→ TEXT EXTRACT
# what fish can i put in my pond?



## Alex27 (Jul 26, 2008)

ive finished my pond in my back garden its about 4 foot deep with a 2 foot shelf on one edge i dont know how big it is but id sat 15 foot by 15 foot atleast, i already have a few mirror's and a few common's 2 koi and a ghost carp in there and planning on getting a couple of sturgeon's aswell it has full pump and filter with a waterfall and its planted aswell already seen a couple of frogs and loads of dragonflys etc, just wondering what other fish to put in


----------



## fastbaz (Aug 12, 2007)

i would think twice about putting in stugeon i had 3 sturgeon which are great fish unusual and will get used to feeding off you hand but they are very hard to keep and dont like the warm weather mine all died over a 2 week period when it started to get hotter a couple of years ago no other fish died and when i asked at the local aquatics shop i was told they are hard to keep ...

→ COLLECTED MATERIAL
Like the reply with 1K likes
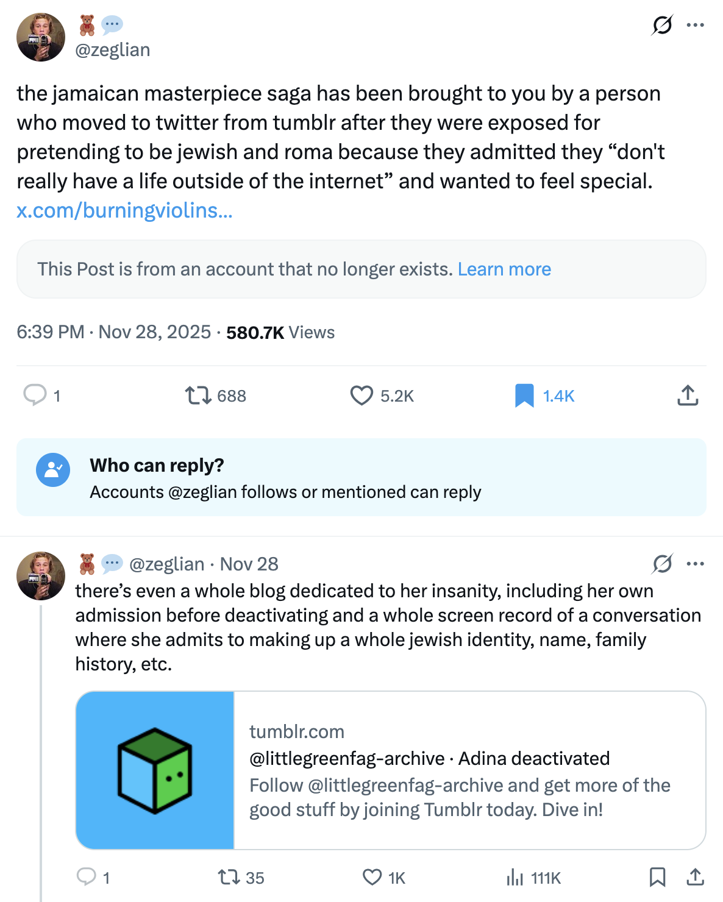pos(372,877)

→ EXERCISE INSTRUCTIONS
(1) In the pond thread, how deep does Alex27 say the pond is?
(2) Copy everything in the pond thread from "i would think" down to "to keep ...", substituting "pet shop" for "aquatics shop".
The lines are separate material and are not part of the pond thread.

→ THE ANSWERS
(1) About 4 foot deep.

(2)
i would think twice about putting in stugeon i had 3 sturgeon which are great fish unusual and will get used to feeding off you hand but they are very hard to keep and dont like the warm weather mine all died over a 2 week period when it started to get hotter a couple of years ago no other fish died and when i asked at the local pet shop i was told they are hard to keep ...